▼

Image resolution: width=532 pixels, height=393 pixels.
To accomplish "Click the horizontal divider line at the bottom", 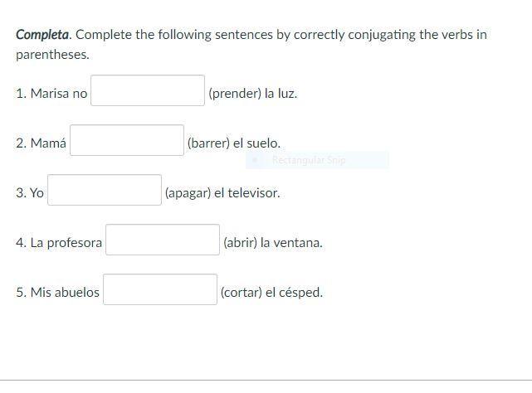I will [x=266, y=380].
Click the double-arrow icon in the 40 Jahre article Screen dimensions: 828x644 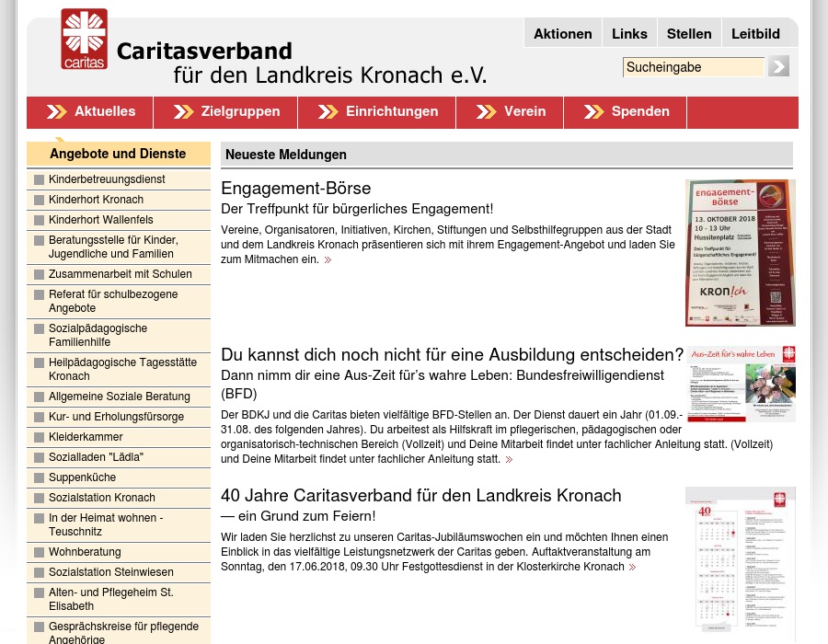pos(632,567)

▲
▼

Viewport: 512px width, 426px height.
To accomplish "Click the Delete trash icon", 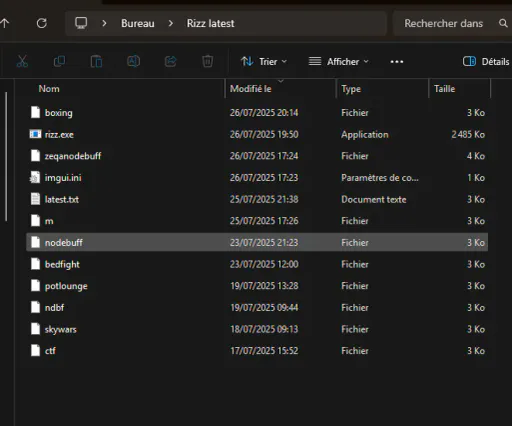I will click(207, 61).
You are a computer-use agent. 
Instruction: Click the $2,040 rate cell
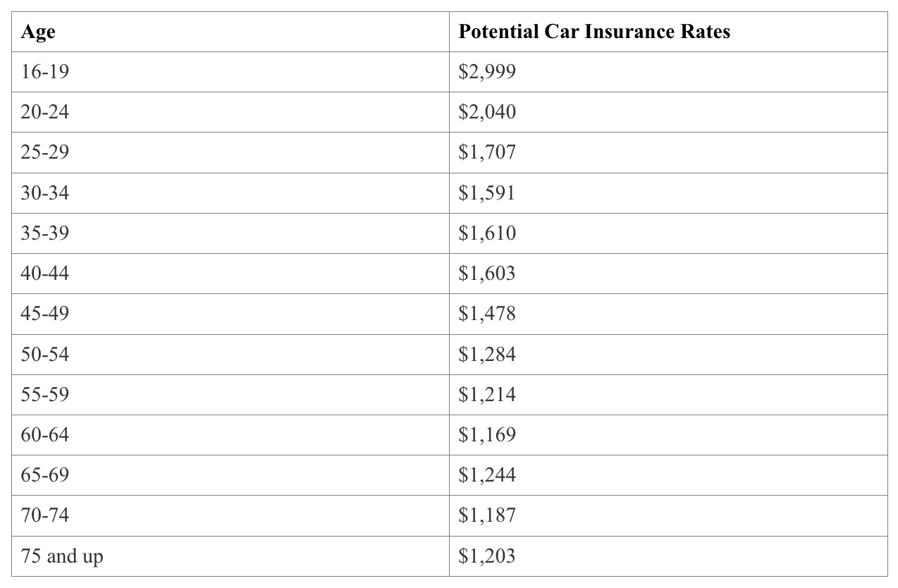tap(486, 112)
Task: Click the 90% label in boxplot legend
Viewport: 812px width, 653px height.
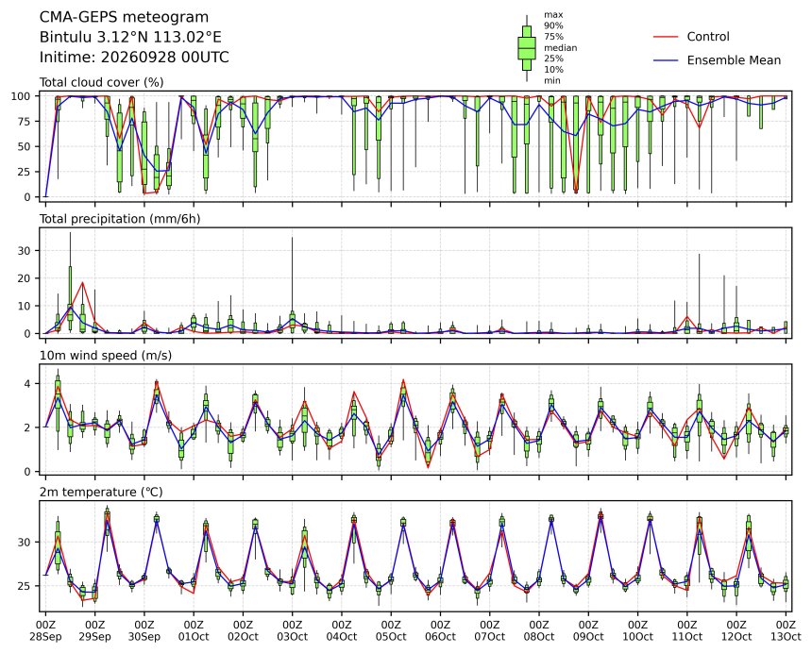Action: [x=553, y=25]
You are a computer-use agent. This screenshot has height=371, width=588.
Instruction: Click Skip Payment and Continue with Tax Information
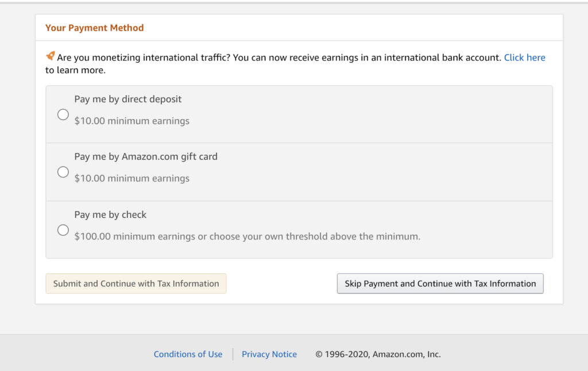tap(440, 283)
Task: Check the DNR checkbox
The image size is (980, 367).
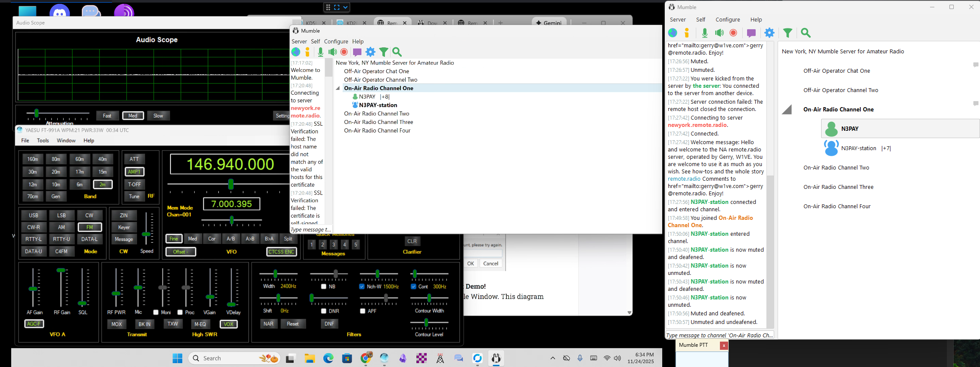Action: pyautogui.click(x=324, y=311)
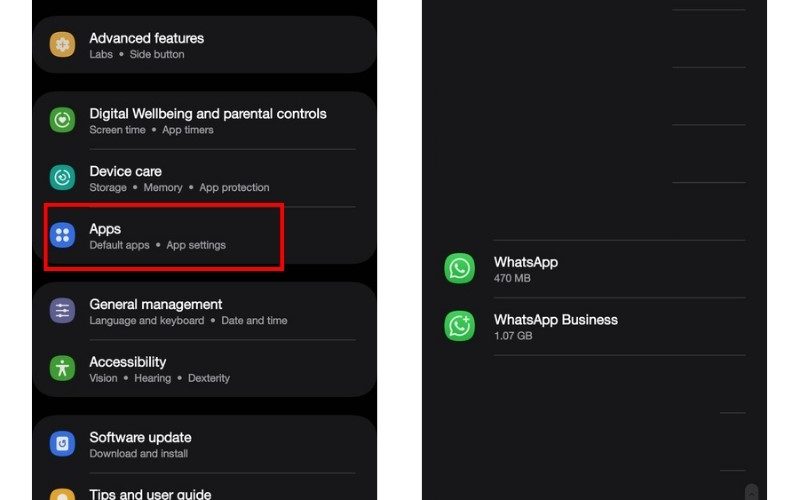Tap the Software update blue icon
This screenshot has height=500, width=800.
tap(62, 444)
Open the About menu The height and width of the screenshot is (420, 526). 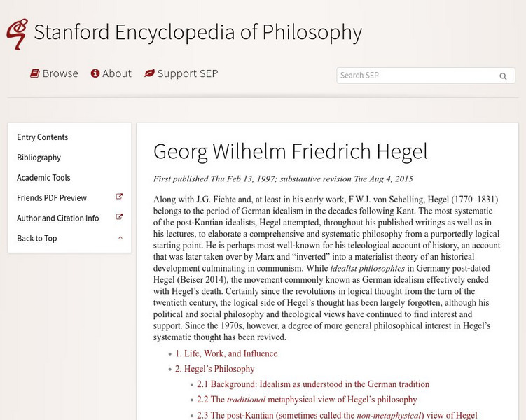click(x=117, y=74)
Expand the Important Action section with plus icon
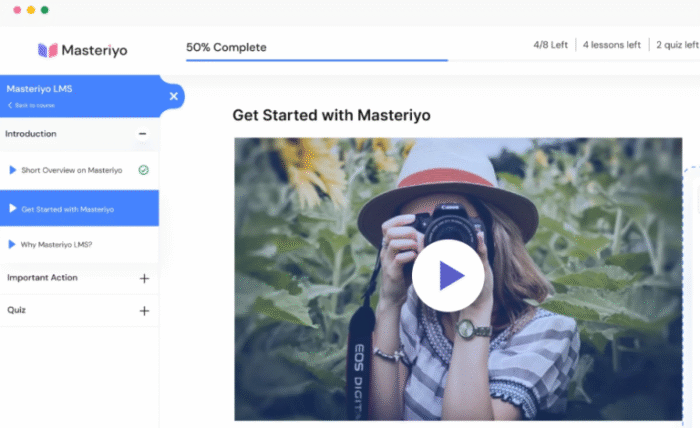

▲

▶ [PROMPT]
Every line of the entries above that holds "computer" should be copied out.

▶ [EXERCISE RESULT]
You are a computer-use agent. 
You are a computer-use agent. This screenshot has height=371, width=588.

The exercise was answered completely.